* Deal boosts Canadian firm’s exposure to car makers
* Gives Linamar access to aluminium castings technology
* Montupet shares suspended after exclusive Reuters report (Adds announcement and details of transaction)
By Pamela Barbaglia and Arno Schuetze
LONDON/FRANKFURT, Oct 15 (Reuters) - Canadian auto parts maker Linamar Corp said on Thursday it will buy France’s Montupet for 771 million euros ($915 million) in a deal that will boost its exposure to manufacturers like Volkswagen and Peugeot.
The deal, which gives Linamar access to Montupet’s complex aluminium castings technology, shows that the scandal over Volkswagen cheating pollution emissions tests has not eroded confidence among industry players seeking to expand in Europe.
Montupet’s shares were suspended from trading on Thursday after Reuters exclusively reported that Linamar was working on the deal.
Linamar ranked 90th by sales among world automotive suppliers in 2014, according to Berylls Strategy Advisors.
The industry is dominated by German firms such as Continental, Robert Bosch and ZF Friedrichshafen, which bought U.S. firm TRW Automotive Holdings in 2014.
The deal represents a 15.5 percent premium to Montupet’s share price on October 14 and is the latest purchase by a Canadian firm in Europe after Magna International Inc bought Germany’s car parts maker Getrag for 1.75 billion euros in July.

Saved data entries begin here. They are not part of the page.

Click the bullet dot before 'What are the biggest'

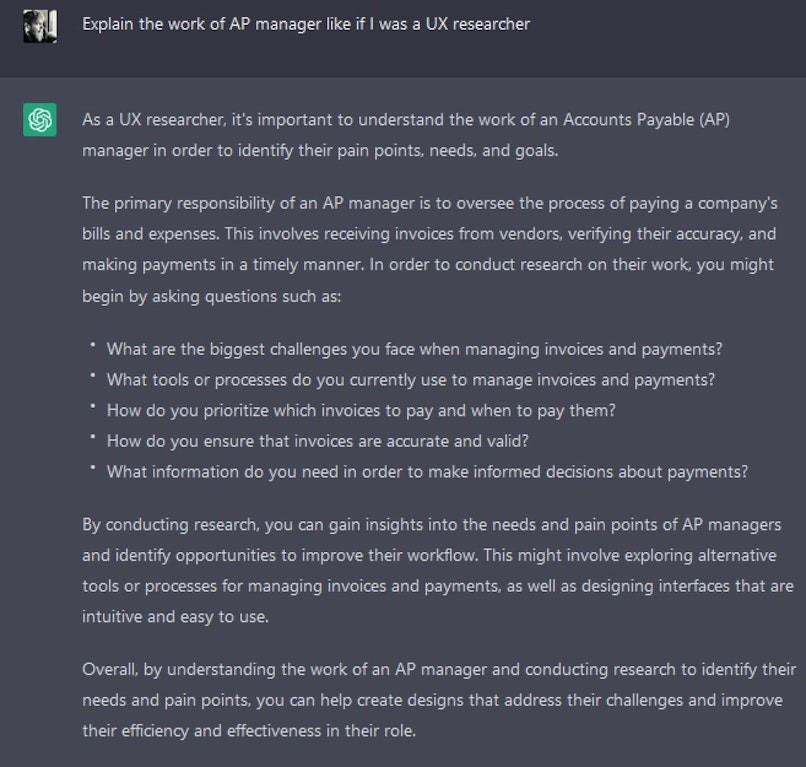point(93,345)
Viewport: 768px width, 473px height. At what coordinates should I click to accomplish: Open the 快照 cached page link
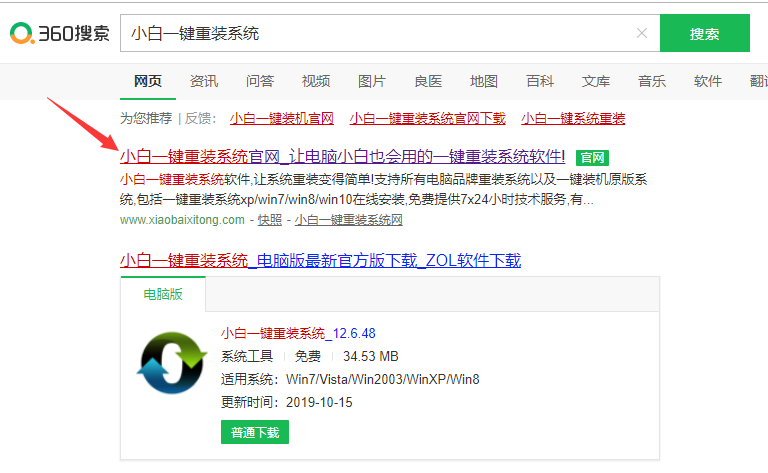pos(269,219)
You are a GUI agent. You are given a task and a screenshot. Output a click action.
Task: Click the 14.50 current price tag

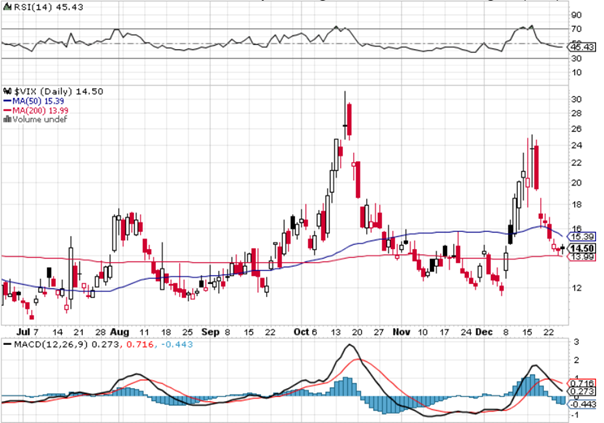coord(583,247)
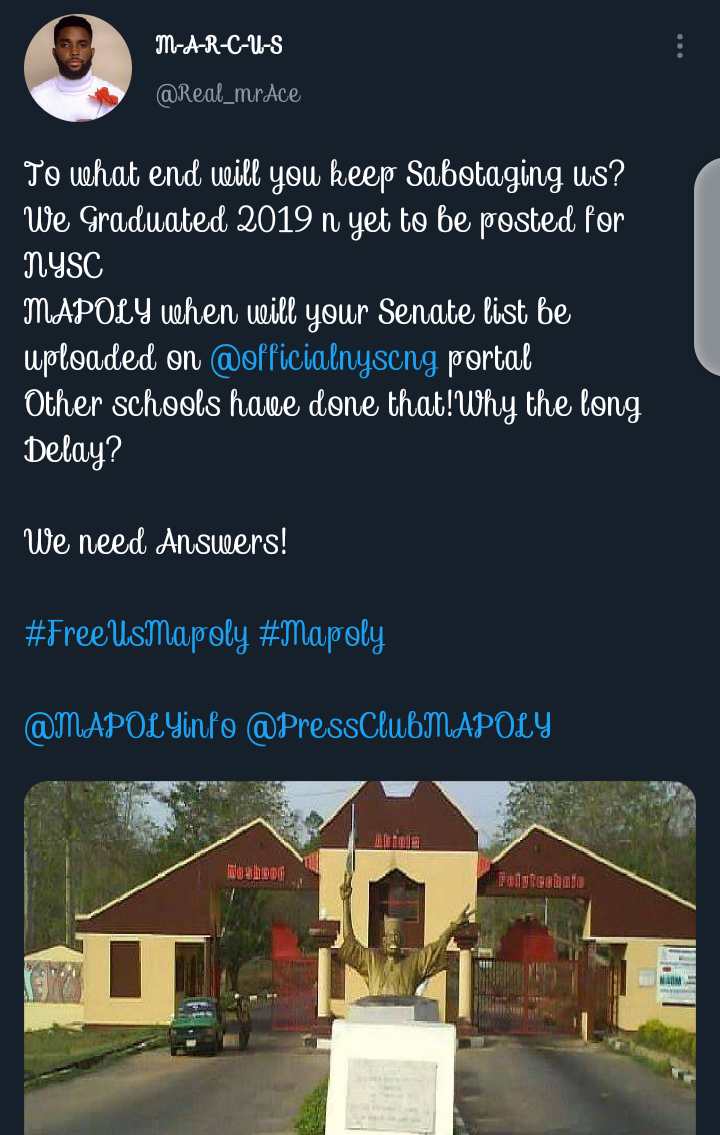This screenshot has height=1135, width=720.
Task: Visit the @MAPOLYinfo mentioned account
Action: pos(130,726)
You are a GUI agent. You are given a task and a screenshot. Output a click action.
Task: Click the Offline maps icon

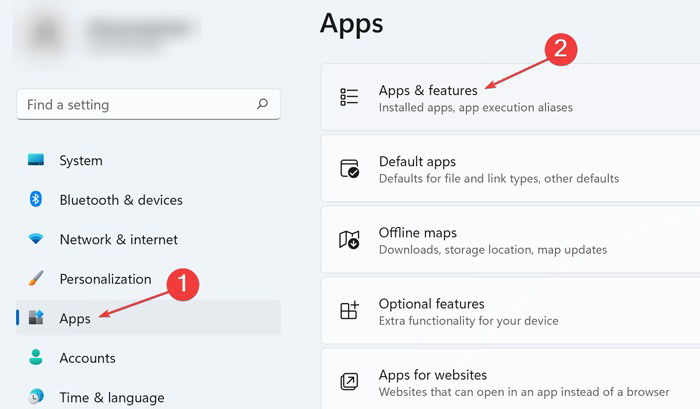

Montupet, which was advised by U.S. investment bank Jefferies and Oddo, has agreed to back Linamar’s offer and will not solicit other bids.
“Montupet and Linamar complement each other very well combining leading expertise in casting and machining,” said Montupet’s chairman and CEO Stéphane Magnan.
Montupet said in September that it had not been affected by the problems faced by Volkswagen, since it supplies Audi-brand V6 cylinder heads to Volkswagen, which are not linked to antipollution standards.
“Strategically, the acquisition makes a lot of sense for Linamar, as it provides the company significant upstream dies-casting capabilities and expertise, and makes the company a vertically integrated supplier,” said GMP analyst Justin Wu, in a note to clients on Thursday.
Based in Clichy, on the outskirts of Paris, Montupet serves a number of international carmakers including Renault, BMW, General Motors and Ford.
It employs more than 3,200 people and had revenue of 451.8 million euros in 2014.
In addition to France, it is present in other European countries including Belgium and Spain, as well as the United States, India and Mexico.
Earlier this year its management team, which owns around 37 percent of the company, expressed interest in selling their stake to an industrial partner active in the automotive industry and familiar with light-metal casting.
Analysts at Hamburg-based investment bank Berenberg said then that Montupet, led by the 64-year old CEO Magnan, was seeking a tie-up with an industry player as a way to expand into China. Linamar has manufacturing plants in China.
Magnan has 11.69 percent of the company while executive managing directors Marc Majus and Didier Crozet, aged 67 and 66, respectively, own a combined 20.49 percent of the company.
Linamar, with a market capitalisation of about $3.7 billion, has often used mergers and acquisitions to boost its international footprint. Last year, it acquired a majority stake in Germany’s auto-parts supplier Seissenschmidt.